Des fois, Fearsome, il a si peur qu’il se met en colère. Il pique et griffe dans les yeux-jardin. Il grogne. Il peut même rugir de fureur. Et il se venge sur moi.
Et moi je crie, je pleure, je me débats.
Clearsight reste là, avec ses yeux-jardin et sa voix douce. Il l’appelle sans se décourager : « Viens, Fearsome, viens... ».

Jusqu’à présent, ça n’a pas réussi. Fearsome n’est jamais entré dans les yeux de Clearsight.

L’histoire que je veux dire, elle commence là.
Elle commence un matin de printemps. Je ne sais pas si c’est important que ce soit le printemps, mais c’est ce qu’a dit maman-bouche en venant me réveiller le matin : « C’est le premier jour du printemps, Dafort, réveille-toi... ».
Le matin, maman-bouche, elle vient dans ma chambre après sa toilette et elle sent bon. Et souvent, elle est joyeuse. Normalement, j’arrive à obtenir un petit câlin avant de me lever tout à fait. Ce sont les matins où ça commence bien.
Mais ce matin-là, allez savoir pourquoi, je ne me sentais pas bien. Fearsome grondait tout bas à l’intérieur de moi. Et c’est mauvais signe, parce que le matin, il est plutôt silencieux.
Alors, j’ai dit non à tout. A me lever, à mon câlin, à tout. Maman-bouche, elle a ça de bien, c’est qu’on ne la démonte pas comme ça. Alors elle a commencé par essayer de rire.
« Ah bien zut alors », a-t-elle dit, « on m’a changé mon adorable petit garçon pendant la nuit pour me mettre à la place un gros grognassou mal luné. Mais c’est fou, cela ! Et d’abord, qui êtes-vous, Monsieur ? Qu’avez-vous fait de mon petit garçon ? ».
J’aime bien jouer à ça, d’habitude, mais là, non.
« Laisse-moi », j’ai dit, « je veux dormir... »
« Dormir ? », dit-elle, « Mille millions de mille sabords ! Comment peut-on dormir le premier jour du printemps ? C’est une plaisanterie... Je dirai même plus, c’est une zéplanterie ! ».
Décidément non, je ne voulais pas rire. Je lui ai tourné le dos.
Elle est restée un petit instant, puis elle est partie en disant : « D’accord ! Encore 5 minutes... »

Il me fallait des revolvers. Tout de suite. Des fois, Fearsome, ça lui fait peur.
Des pistolets et des revolvers, j’en ai plein, parce tous ne sont pas bons à tout. Des pistolets, comme Tintin, contre Müller, le méchant docteur. Des revolvers, comme Lucky Luke, contre les Dalton, j’ai même 2 Rantanplan. Et j’ai deux pistolets de Capitaine Crochet. J’ai aussi des fusils, des sabres, des épées de romains et des épées de mousquetaires.
Là, il me fallait des revolvers avec la ceinture de cow-boy.
J’ai bien trouvé la ceinture et un revolver, mais je n’arrivais pas à mettre la main sur le deuxième. Alors, j’ai commencé à crier, à donner des coups de pieds dans les bacs à jouets et à jeter les livres par terre.
Maman-bouche est arrivée tout de suite. Elle n’aime pas que je jette les choses. Elle m’a jeté un coup d’oeil. Un seul. C’est une rapide...
« Ah ! », a-t-elle dit, « Qu’est-ce qui se passe, Dafort ? »
J’ai crié, et j’ai pleuré, et j’ai donné des coups de poings. Je lui ai montré le pistolet que j’avais, tout seul.
« D’accord, Dafort, on va retrouver l’autre, c’est bon, calme-toi ».
C’est ce qu’ils disent tous : « Calme-toi... ».
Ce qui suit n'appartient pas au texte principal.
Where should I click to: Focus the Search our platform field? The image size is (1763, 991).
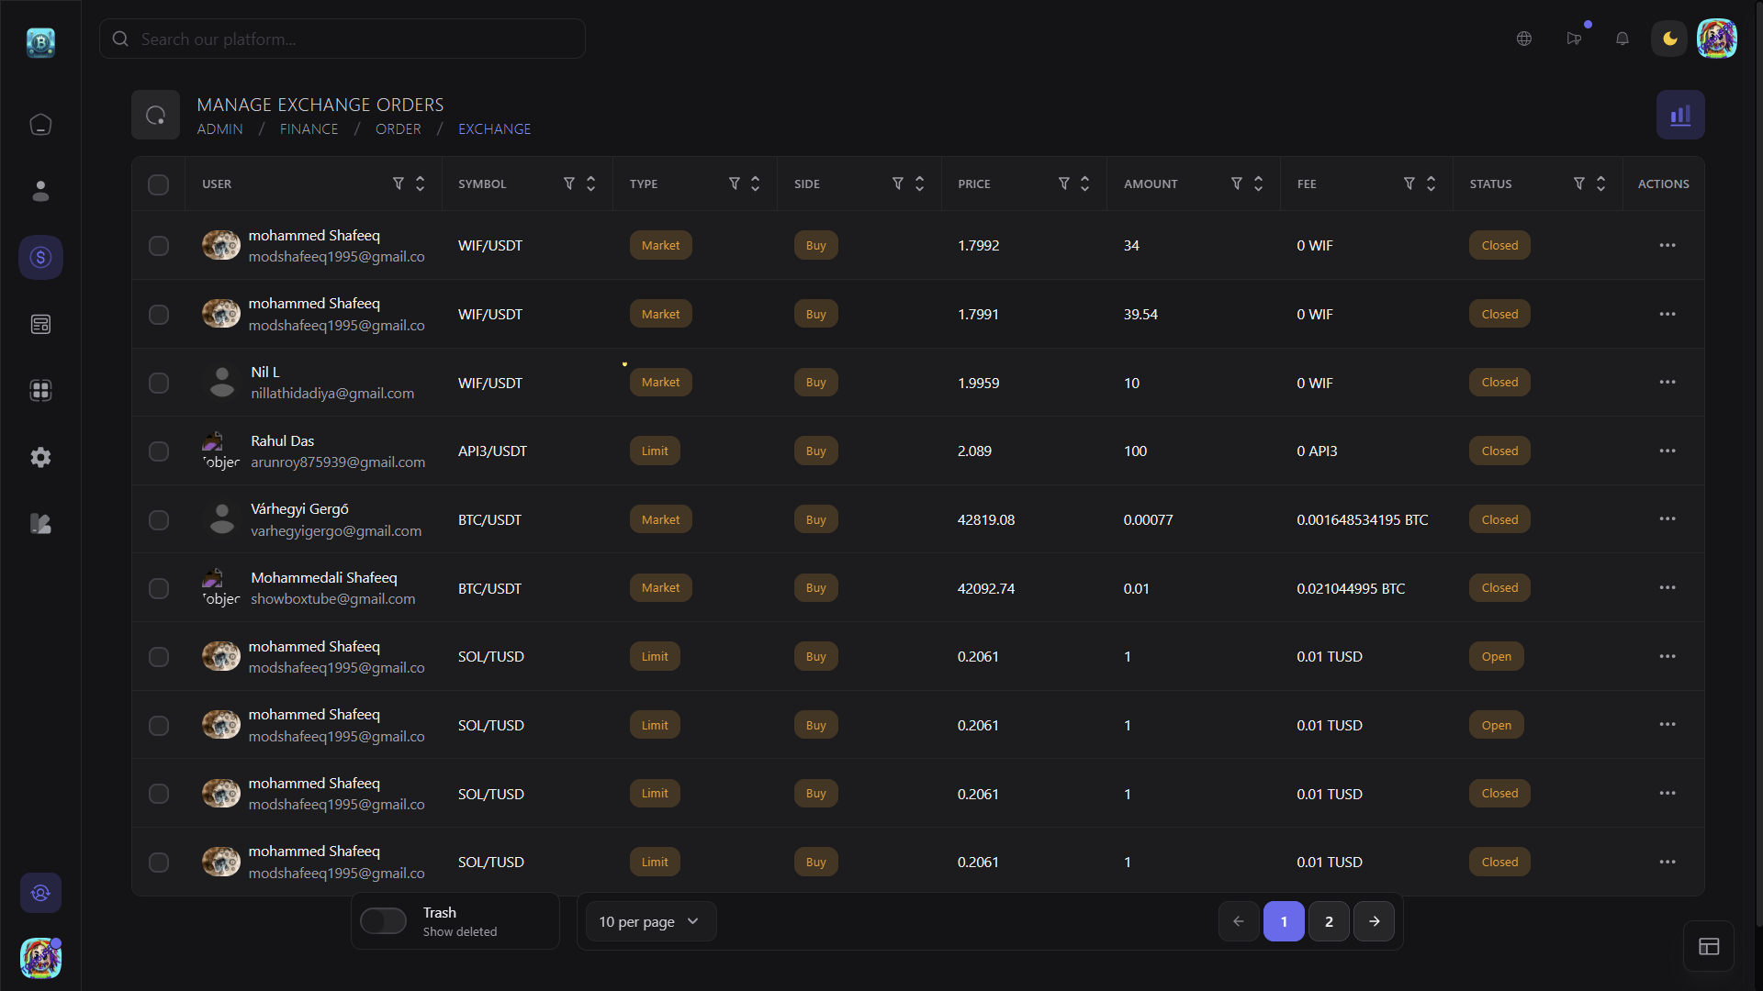click(349, 39)
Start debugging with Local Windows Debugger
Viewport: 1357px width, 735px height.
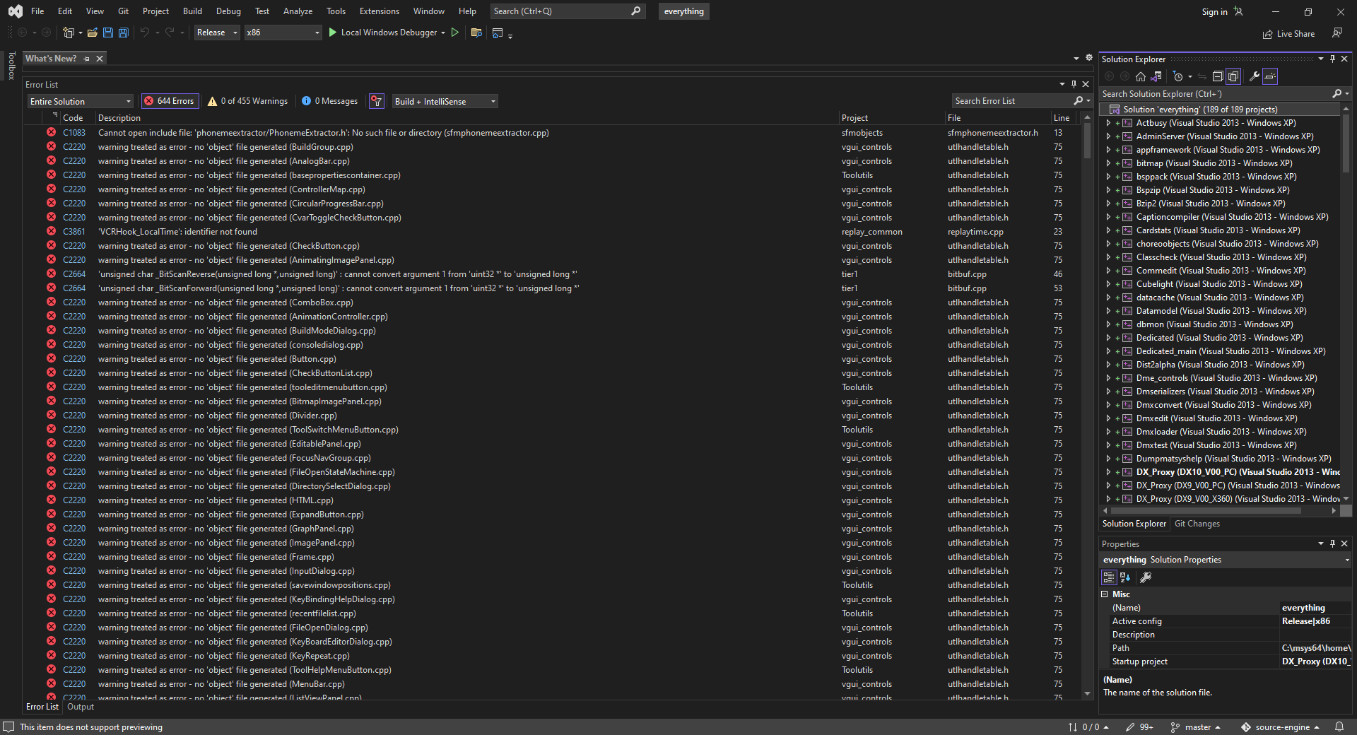387,33
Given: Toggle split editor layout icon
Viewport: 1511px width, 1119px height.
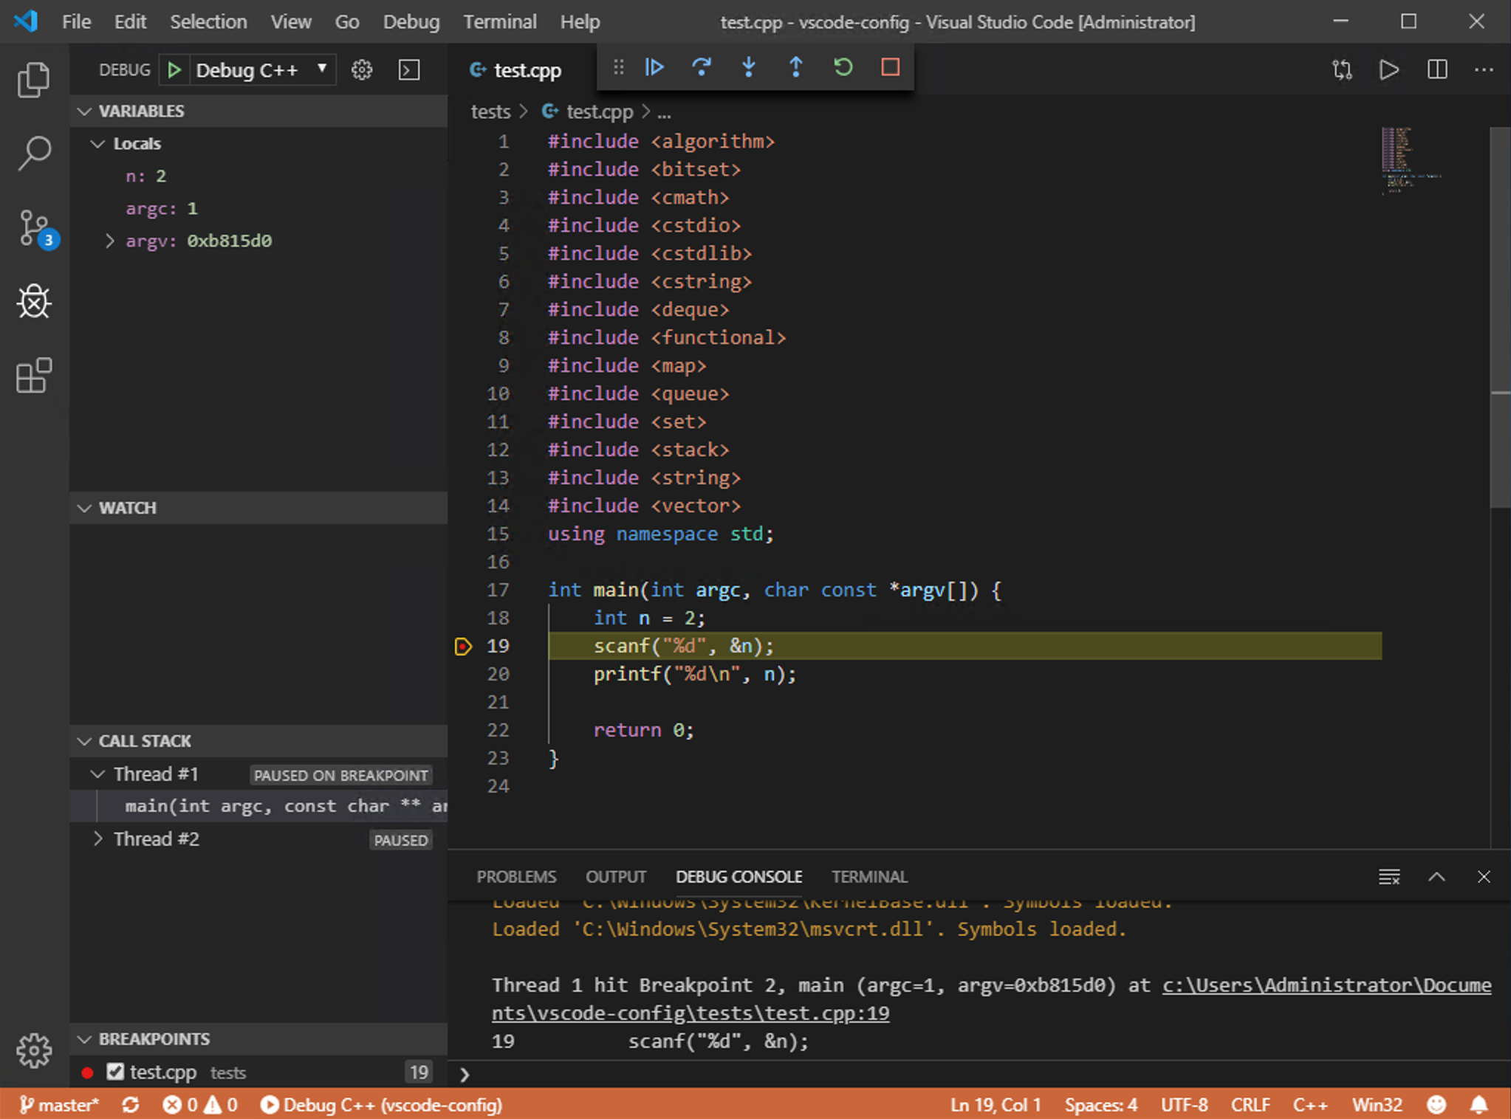Looking at the screenshot, I should tap(1436, 70).
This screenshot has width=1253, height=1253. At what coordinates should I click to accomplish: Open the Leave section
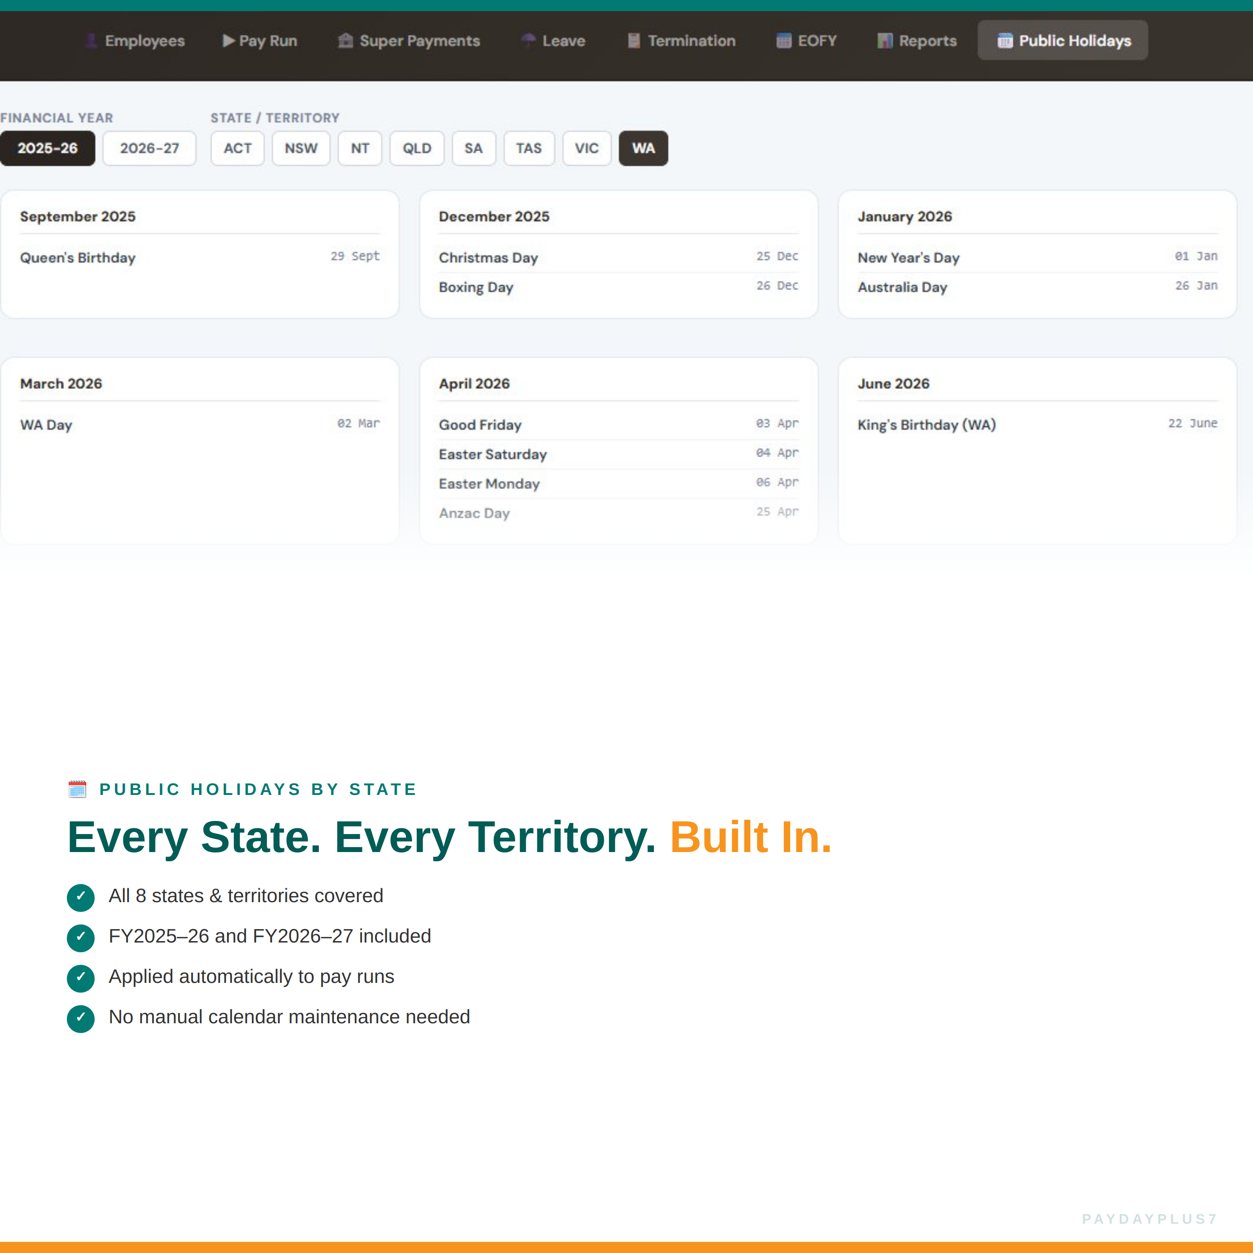(553, 40)
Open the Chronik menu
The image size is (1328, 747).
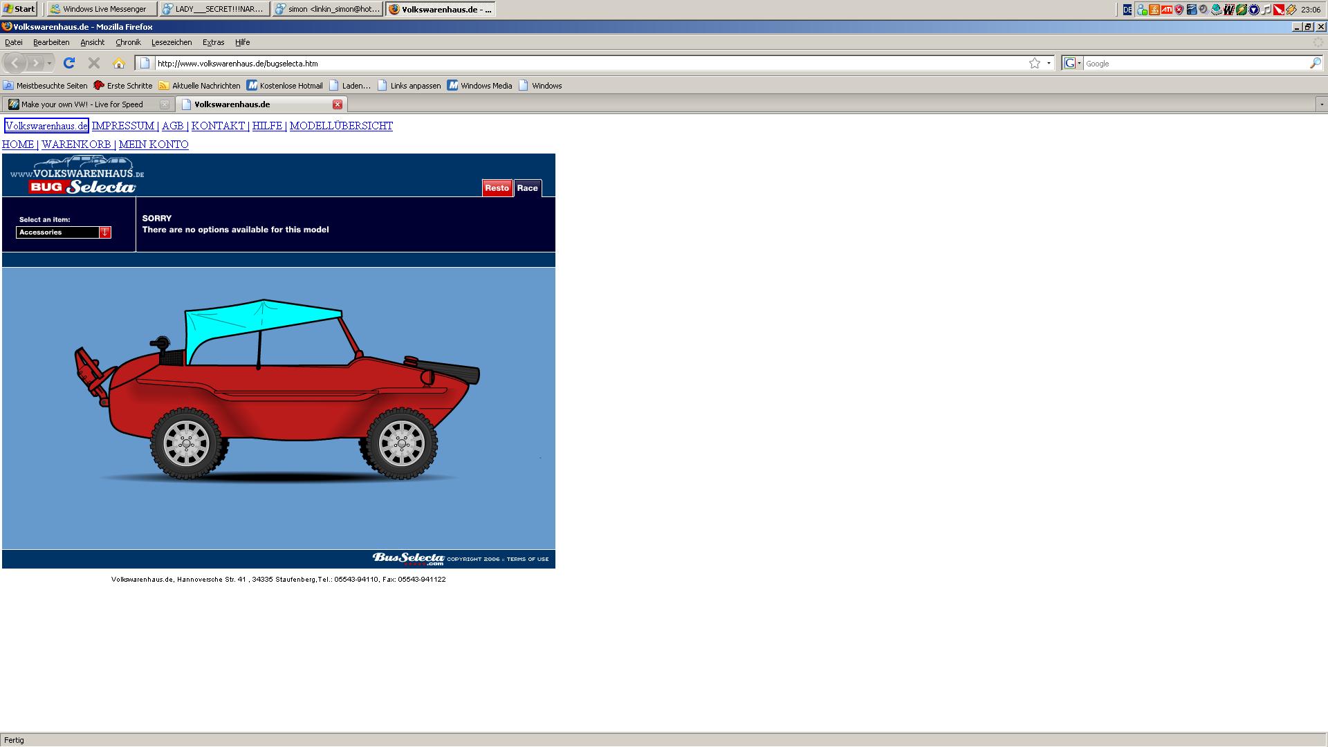pos(128,42)

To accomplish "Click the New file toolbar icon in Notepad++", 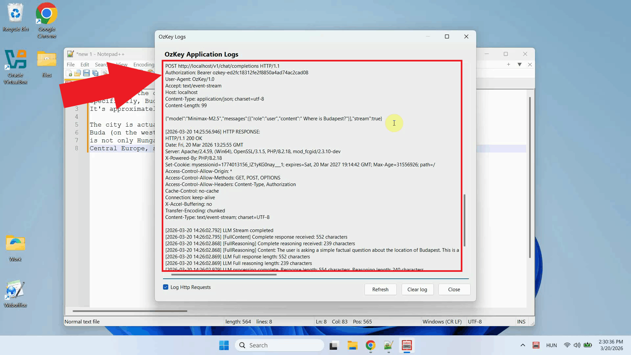I will (x=69, y=73).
Je me suis assis sur le lit et j’ai attendu pendant qu’elle cherchait. Je pleurais un peu, mais j’étais encore confiant, maman-bouche, elle a un don pour trouver les choses.
Mais cette fois, elle n’a pas trouvé et tout a commencé à s’emmêler.
On s’est battus. Maman-bouche s’est battue. Pour que je me lave, pour que je m’habille. Elle a dû tout faire. J’ai mordu, j’ai griffé, j’ai jeté le shampooing par terre, et le chocolat du petit déjeuner.
Maman-bouche m’a bloqué à un moment :
« Dafort ! Calme-toi. Tout va bien. Il n’y a pas de danger, tu es en sécurité. Ça va... ».
Je me suis dégagé et j’ai attrapé sa boucle d’oreille. Je sais que ça lui fait mal, ses boucles. Elles lui traversent l’oreille et quand je tire, ça la fait saigner, elle me lâche tout de suite.
Ça n’a pas raté cette fois. Je me suis enfui dans le jardin et j’ai été me réfugier dans la cabane à jouets.
Cette fois, maman-bouche m’a laissé faire.
J’ai tout jeté et j’ai déchiré un livre, j’ai arraché toutes les pages. Et puis je me suis assis par terre, pleurant et criant. Je ne sais pas pendant combien de temps.
Je n’aime pas faire mal à maman-bouche. Je n’aime pas comment je me regarde, après.

Et puis le taxi est arrivé. Le matin, c’est un taxi qui m’emmène à l’école, avec Laura et Benjamin. Maman-bouche est venue me chercher dans la cabane à jouets. Je l’ai suivie, je ne disais plus rien. Elle m’a aidé à mettre mon blouson et mon écharpe, elle m’a mis sur la tête le chapeau que j’aime bien, le chapeau de l’Inspecteur Gadget, elle m’a embrassé : « Ça va mieux, maintenant, Dafort ? » et j’ai suivi le Monsieur du Taxi.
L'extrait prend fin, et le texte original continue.